I suspect the root cause of this change in behavior is deferred events since this wasn’t always the case. I’m guessing that the removal of the player from the Players service registry is scheduled to occur at deferred point from Player Removing, and that this deferred point is MULTIPLE resumption points after Player Removing, such that it ends up after the Network Step (which is when threads calling async network functions like GetAsync, UpdateAsync, etc are resumed)

info from testing and microprofiler

task scheduler diagram

-The player removing event fires at the earliest point in the frame, before input resumption point, prerender, and replication receive(network step) → for some reason schedules the removal of a player from Players to occur 3 or more resumption points later, probably due to a chain of deferrals
(Player remove event ->defer to pre render, run some callback → defer another thread, run code → defer again, this callback finally removes the player reference from Players)

Because threads yielding to web calls like GetAsync are resumed at the replication receive (I don’t have a picture for this but you can recreate a simple test and open microprofiler to see this behavior), the code in my function is doing the Players:GetPlayerByUserId check at this point, and seeing that the player still exists, BEFORE the very, very deferred backend callback from Player Removing manages to clean up the reference in Players service

Expected behavior

When PlayerRemoving fires, the player object for that specific player should no longer be retrievable from Players:GetPlayerByUserId

3 Likes

Why not check if not Player.Parent to see instead of… this?

Player.Parent is still Players at the point at which Players:GetPlayerByUserId exists
edit: I misread what you said, my datastore module is separate from the player handling module and doesn’t hold references to player instances

I always understood the event as “Player is being removed”, which is also what the error says. Not that the player has been removed.
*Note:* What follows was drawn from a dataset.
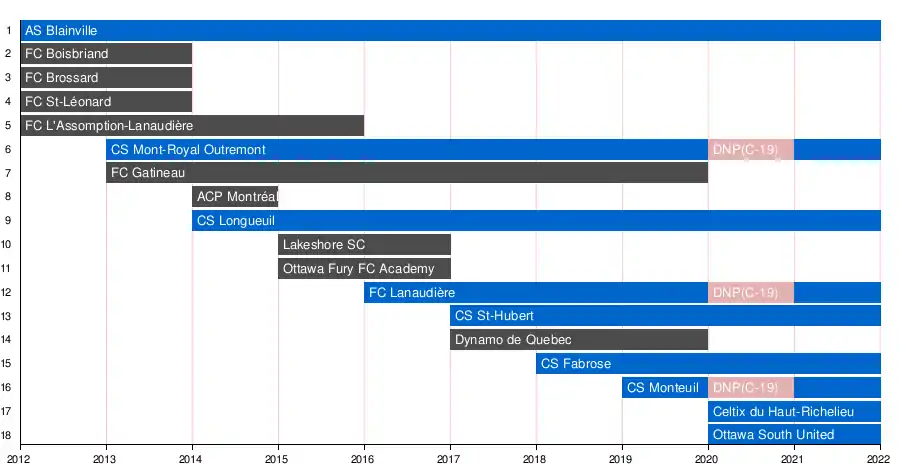Click the FC Brossard label
The image size is (900, 464).
tap(62, 78)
If the Player was already removed when PlayerRemoving fires, then how would there be a Player object that the event can pass to the bound function? Additionally, the Documentation says it fires “right before a Player leaves”.

1 Like

The player object does not die as long as you retain a strong reference to it. This means you can reference any properties, even if it is not parented to the datamodel. I expected Player removing to remove the player object from Players, and that has nothing to do with the object being “unable to be used”. Its simply a state update of one property of the object - you can still invoke methods like Destroy on the object for final cleanup, SetAttribute (no reason to do this tho) and all other methods without error, since a reference to the player object is passed by the PlayerRemoving event

--psuedocode, actual implementation probably in c++, and most likely NOT using events
--actual impl probably iterates through some structure at the beginning of every frame
RakNet.ClientDisconnected:Connect(function(LeavingUserId, IP, ...)
  local LeavingUser = Players.SomeInternalRegistry[LeavingUserId]
  Players.SomeInternalRegistry[LeavingUserId] = nil
  LeavingUser.Parent = nil
  -- removed from PlayersService but object does not die because reference exists in the LeavingUser

  --Expecting this to fire once the player is already parented to nil and removed from PlayersService
  for _, fn in PlayerRemovingHooks do task.defer(fn, LeavingUser) end

end)

What I’m saying is at that point in time, it should no longer be retrievable from the Players service. It’s a matter of the ordering of events - say you have some custom class and you create an OnRemoving callback hook for it whenever you delete class objects from a table so that it can do additional cleanup (i.e. maybe a NPC died). It would be pertinent to have the hard reference in the registry table be removed (i.e. registry[ObjectKey] = nil) prior to firing the hook, so that anything that occurs from that point forward, the callback, as well as any subsequent logic that relies on the removal can expect a clean separation from any dependencies that operate on the live objects inside the registry.

In the post I linked, what I’m describing is behavior that used to be the case (the Parent property of a player would already be nil by the time PlayerRemoving is fired). The bug report is just saying that this is not always the case.